2. Ein Informations- und Gedenkort
Eine Auseinandersetzung mit den Tätern kann an diesem Ort aber nur gelingen, wenn gleichzeitig an die Opfer erinnert wird. Erst mit Blick auf die 300.000 ermordeten psychisch kranken, geistig behinderten und sozial unerwünschten Menschen, ihre Lebenswege und Schicksale wird die Dimension dieses Massenverbrechens greifbar.
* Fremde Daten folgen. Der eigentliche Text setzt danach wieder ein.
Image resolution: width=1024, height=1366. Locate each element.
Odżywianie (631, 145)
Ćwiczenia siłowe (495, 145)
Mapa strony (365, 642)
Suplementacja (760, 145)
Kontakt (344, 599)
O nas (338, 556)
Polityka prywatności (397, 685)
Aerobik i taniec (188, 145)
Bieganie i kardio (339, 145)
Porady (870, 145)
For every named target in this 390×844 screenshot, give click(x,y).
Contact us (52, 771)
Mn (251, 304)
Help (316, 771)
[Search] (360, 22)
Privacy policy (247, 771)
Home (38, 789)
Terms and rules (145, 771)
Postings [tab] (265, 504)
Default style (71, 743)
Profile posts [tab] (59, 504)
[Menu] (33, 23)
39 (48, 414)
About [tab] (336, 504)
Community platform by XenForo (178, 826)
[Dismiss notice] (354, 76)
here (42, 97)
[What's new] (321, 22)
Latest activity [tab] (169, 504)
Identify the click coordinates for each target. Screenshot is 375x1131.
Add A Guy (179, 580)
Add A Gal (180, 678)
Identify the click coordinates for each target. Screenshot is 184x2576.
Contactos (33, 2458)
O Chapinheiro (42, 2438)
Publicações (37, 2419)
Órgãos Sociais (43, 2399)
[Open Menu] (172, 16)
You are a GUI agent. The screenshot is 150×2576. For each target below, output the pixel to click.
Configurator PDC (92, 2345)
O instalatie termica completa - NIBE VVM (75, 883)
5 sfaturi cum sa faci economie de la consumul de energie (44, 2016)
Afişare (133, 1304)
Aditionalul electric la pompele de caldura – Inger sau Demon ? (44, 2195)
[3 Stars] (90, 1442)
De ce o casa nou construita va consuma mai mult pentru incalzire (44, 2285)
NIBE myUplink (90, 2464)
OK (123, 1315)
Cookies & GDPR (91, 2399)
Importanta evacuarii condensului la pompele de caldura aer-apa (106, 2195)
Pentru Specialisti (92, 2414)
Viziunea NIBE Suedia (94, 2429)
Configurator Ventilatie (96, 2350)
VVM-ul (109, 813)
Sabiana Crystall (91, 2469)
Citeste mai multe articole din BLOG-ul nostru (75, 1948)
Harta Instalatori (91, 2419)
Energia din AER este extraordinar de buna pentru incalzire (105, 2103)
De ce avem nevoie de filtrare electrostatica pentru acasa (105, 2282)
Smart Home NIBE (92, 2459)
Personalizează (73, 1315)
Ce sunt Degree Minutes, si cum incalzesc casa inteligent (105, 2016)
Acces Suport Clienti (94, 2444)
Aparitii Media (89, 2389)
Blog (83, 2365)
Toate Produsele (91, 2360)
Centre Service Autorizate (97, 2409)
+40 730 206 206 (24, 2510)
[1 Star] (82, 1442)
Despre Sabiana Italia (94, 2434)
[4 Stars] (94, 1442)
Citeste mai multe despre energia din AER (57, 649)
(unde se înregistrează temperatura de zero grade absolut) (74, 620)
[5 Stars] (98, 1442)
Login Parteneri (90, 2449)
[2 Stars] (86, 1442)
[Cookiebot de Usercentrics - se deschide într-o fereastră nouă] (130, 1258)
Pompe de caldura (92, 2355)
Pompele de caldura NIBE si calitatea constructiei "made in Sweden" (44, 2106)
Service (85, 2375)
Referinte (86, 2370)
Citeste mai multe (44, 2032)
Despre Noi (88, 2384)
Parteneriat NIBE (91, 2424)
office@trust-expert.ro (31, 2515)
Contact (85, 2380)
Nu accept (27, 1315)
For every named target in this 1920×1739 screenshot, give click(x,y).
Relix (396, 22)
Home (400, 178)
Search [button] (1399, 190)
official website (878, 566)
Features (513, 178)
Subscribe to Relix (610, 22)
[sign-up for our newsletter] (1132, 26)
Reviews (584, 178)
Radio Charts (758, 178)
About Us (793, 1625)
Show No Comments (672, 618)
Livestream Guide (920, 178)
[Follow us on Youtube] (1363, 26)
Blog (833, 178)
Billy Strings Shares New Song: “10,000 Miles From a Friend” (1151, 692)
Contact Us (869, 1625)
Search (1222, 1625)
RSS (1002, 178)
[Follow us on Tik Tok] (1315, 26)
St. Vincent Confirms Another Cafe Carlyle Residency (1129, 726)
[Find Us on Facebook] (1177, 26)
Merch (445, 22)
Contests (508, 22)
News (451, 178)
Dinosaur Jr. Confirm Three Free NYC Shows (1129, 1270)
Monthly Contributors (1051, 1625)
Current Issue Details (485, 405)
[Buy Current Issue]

Deshalb ist es uns wichtig, dass hier ein Ort der Information und des Gedenkens entsteht, der über die Entstehungsgeschichte der nationalsozialistischen „Euthanasie“-Aktionen, ihre Einbettung in eine rassenhygienisch aufgeladene Gesundheits- und Bevölkerungspolitik, die unzureichende juristische und gesellschaftliche Aufarbeitung der Verbrechen sowie die fehlende Entschädigung der Opfer und ihrer Angehörigen in beiden deutschen Staaten aufklärt und zugleich eine Würdigung der Opfer ermöglicht. Nicht zuletzt stellt sich an diesem Ort die Frage nach der Situation von Menschen mit psychischen Erkrankungen und Menschen mit Behinderung in unserer Gesellschaft heute, auch mit Blick auf die gegenwärtigen bioethischen Debatten.

3. Dokumentation
Für eine überzeugende Dokumentation der nationalsozialistischen „Euthanasie“-Verbrechen, ihrer Entstehungsgeschichte und ihrer Nachwirkungen bis in die Gegenwart hinein ist eine sorgfältige Erschließung des gegenwärtigen historischen Forschungsstandes ebenso notwendig wie die Bearbeitung noch bestehender Forschungslücken. So fehlt beispielsweise ein detaillierter Überblick über Arbeitsweise, Mitarbeiter/innen und Struktur der „Euthanasie“-Dienststelle in der Berliner Tiergartenstraße 4. Von besonderer Bedeutung ist, dass auch die Krankenmord-Aktionen in den besetzten Gebieten Osteuropas, aber auch die Frage der Vernachlässigung und Tötung von kranken Menschen in anderen europäischen Regionen unter deutscher Herrschaft berücksichtigt werden. Schließlich muss die untrennbare Verknüpfung der „Euthanasie“-Aktionen mit den anderen Verfolgungs- und Tötungsaktionen im Nationalsozialismus, mit der der Verfolgung der so genannten „Gemeinschaftsfremden“, dem System der Lager und nicht zuletzt mit der Ermordung der europäischen Juden und der Sinti und Roma herausgearbeitet werden. Für die Erarbeitung und Umsetzung einer wissenschaftlich fundierten Dokumentation der nationalsozialistischen „Euthanasie“-Verbrechen sind demnach zeitlich begrenzte Personalmittel im erforderlichen Umfang einzuplanen. Für die Dokumentationsarbeit und die Erarbeitung des Präsentationskonzepts ist die Berufung eines wissenschaftlichen Beirats sinnvoll.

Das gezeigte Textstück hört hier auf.